What is required:
Would you please return only the lines from the one with "[Next Events] (208, 423)" through the last line of the records below, leaving the pictures out?

....

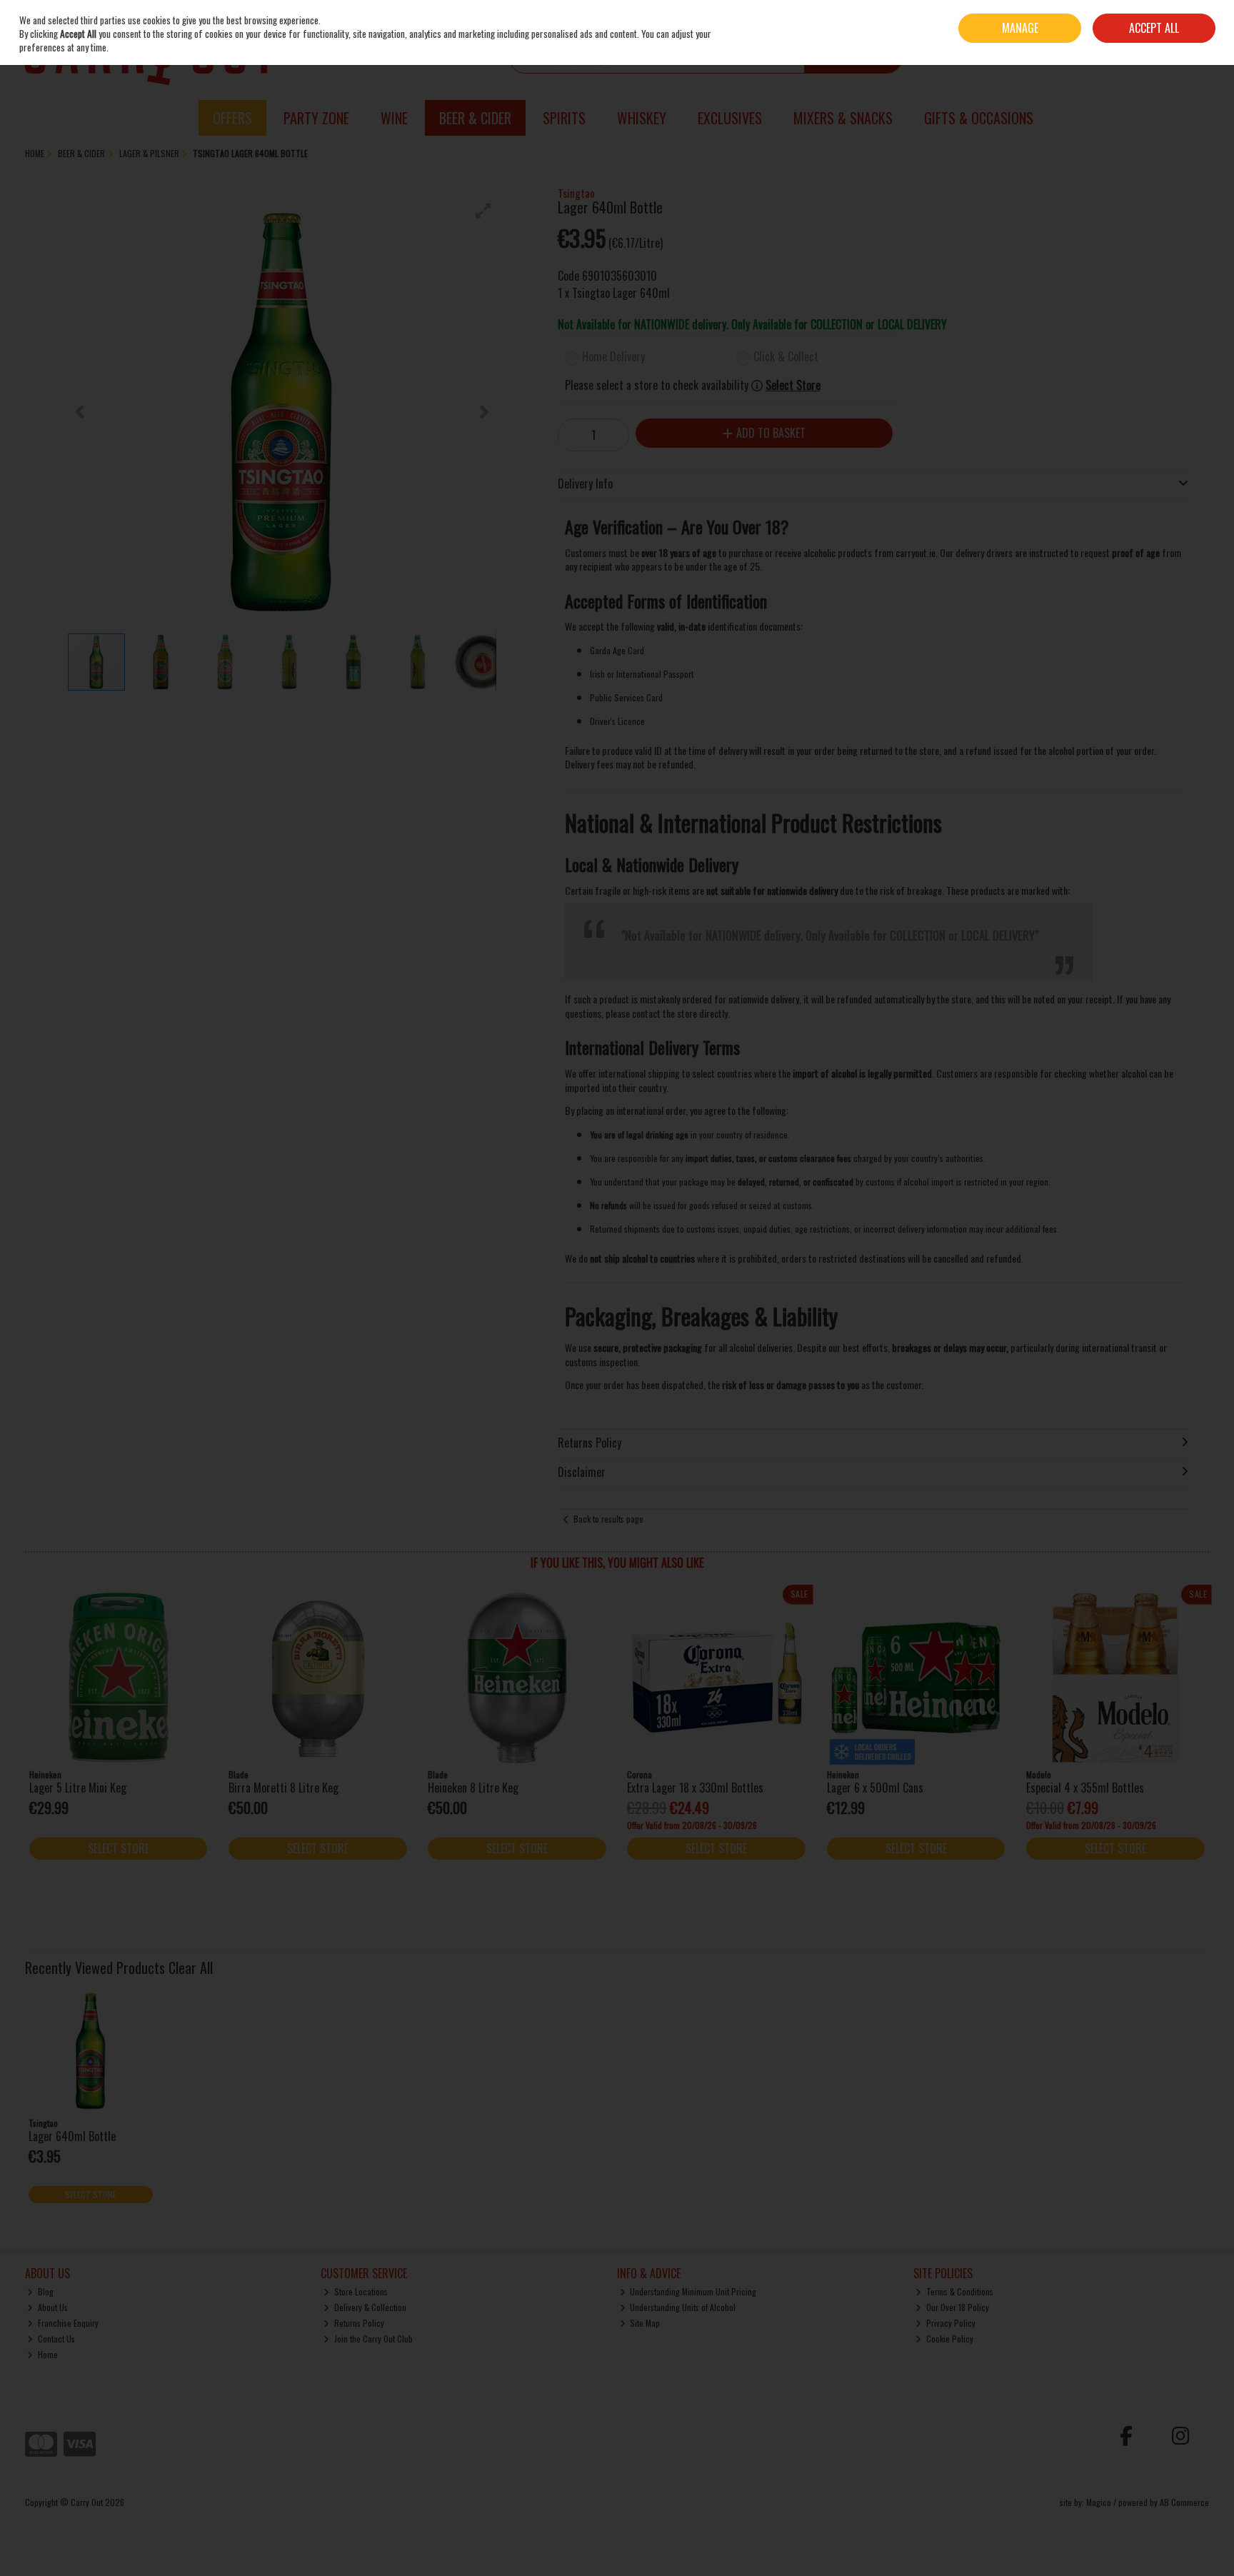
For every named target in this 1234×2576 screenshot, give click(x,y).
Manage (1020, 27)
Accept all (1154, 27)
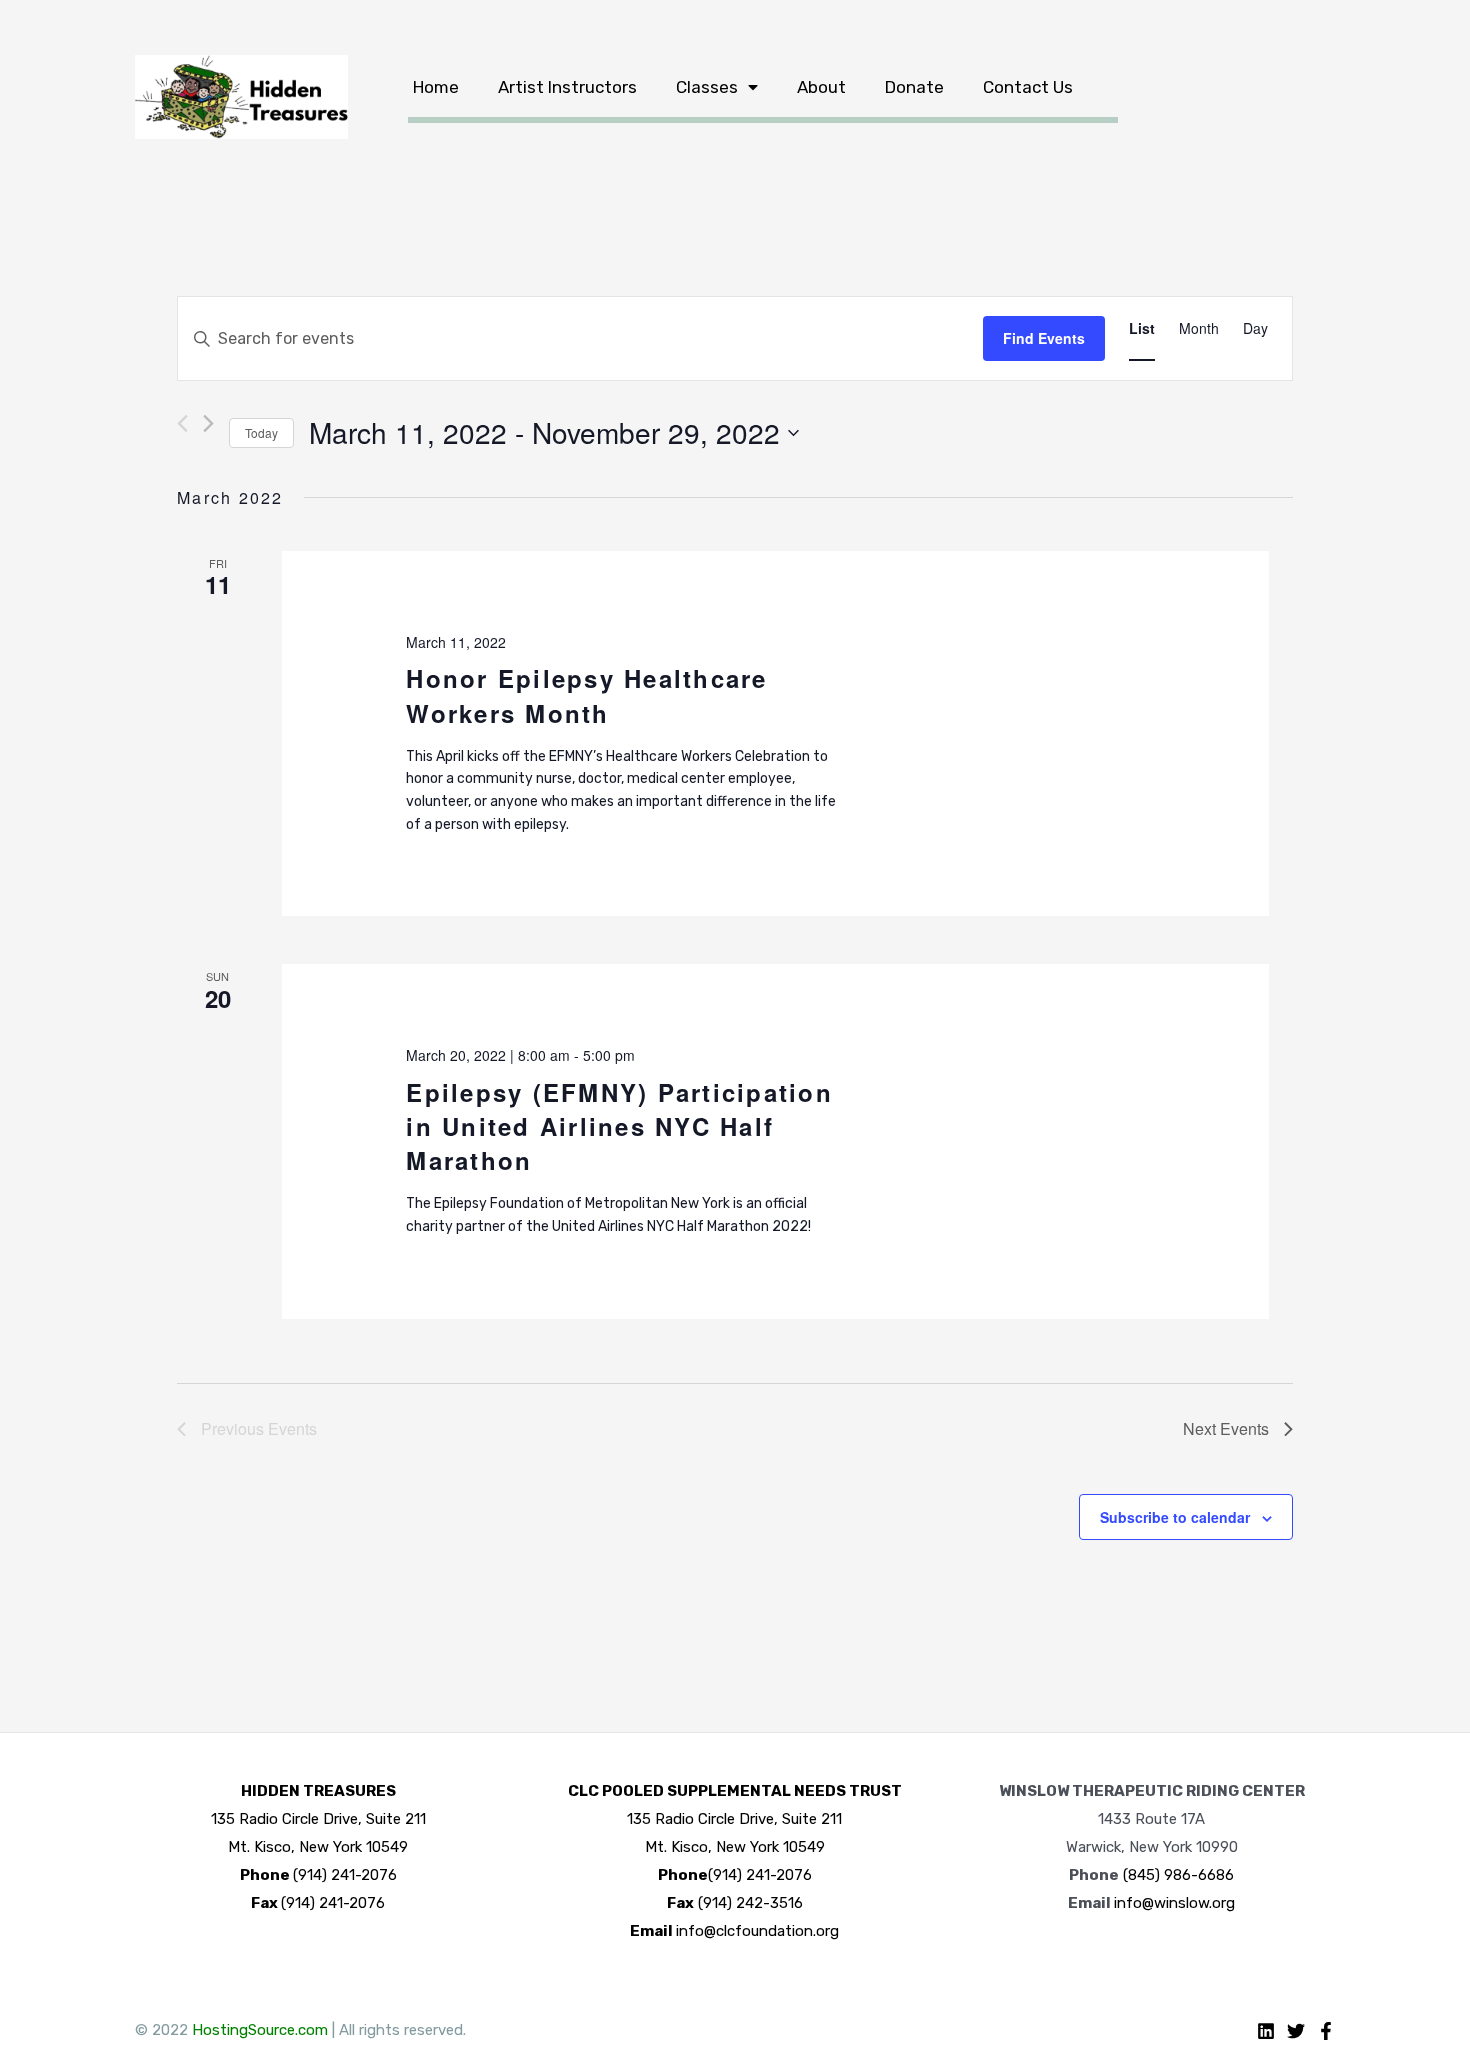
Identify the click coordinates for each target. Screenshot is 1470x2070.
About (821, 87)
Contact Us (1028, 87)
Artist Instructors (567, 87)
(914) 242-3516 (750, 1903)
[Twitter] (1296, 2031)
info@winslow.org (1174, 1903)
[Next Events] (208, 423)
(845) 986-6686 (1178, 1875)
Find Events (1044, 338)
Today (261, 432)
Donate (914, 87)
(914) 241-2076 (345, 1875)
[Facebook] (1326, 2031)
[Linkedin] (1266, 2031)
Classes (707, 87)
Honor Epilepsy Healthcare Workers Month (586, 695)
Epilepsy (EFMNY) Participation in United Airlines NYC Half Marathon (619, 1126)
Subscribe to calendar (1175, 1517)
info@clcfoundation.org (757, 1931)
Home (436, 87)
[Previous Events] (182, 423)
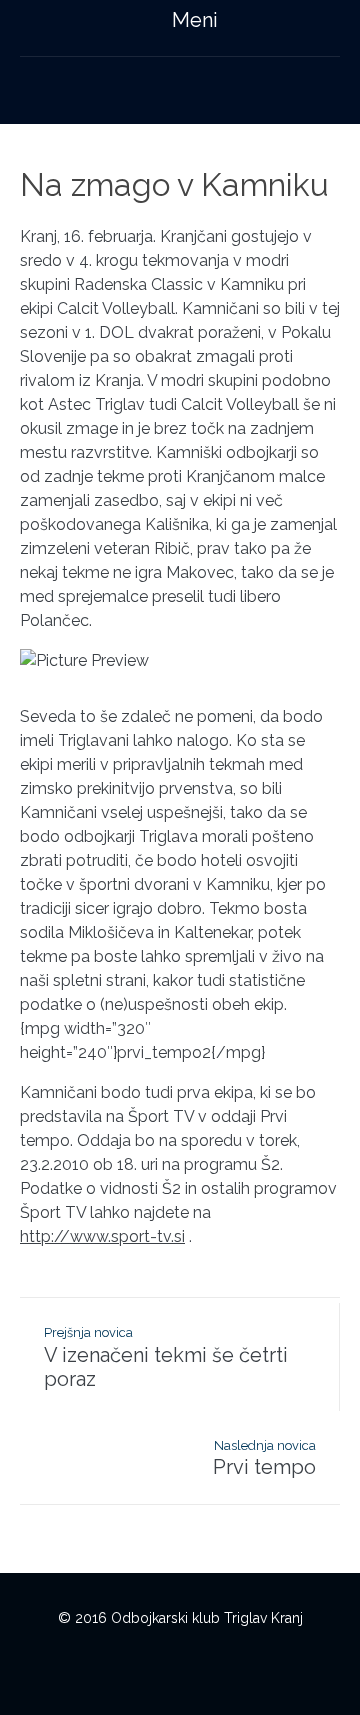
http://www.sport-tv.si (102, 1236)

....

Response to the exercise:
[Next Events] (208, 423)
(845) 986-6686 (1178, 1875)
Find Events (1044, 338)
Today (261, 432)
Donate (914, 87)
(914) 241-2076 (345, 1875)
[Facebook] (1326, 2031)
[Linkedin] (1266, 2031)
Classes (707, 87)
Honor Epilepsy Healthcare Workers Month (586, 695)
Epilepsy (EFMNY) Participation in United Airlines NYC Half Marathon (619, 1126)
Subscribe to calendar (1175, 1517)
info@clcfoundation.org (757, 1931)
Home (436, 87)
[Previous Events] (182, 423)
http://www.sport-tv.si (102, 1236)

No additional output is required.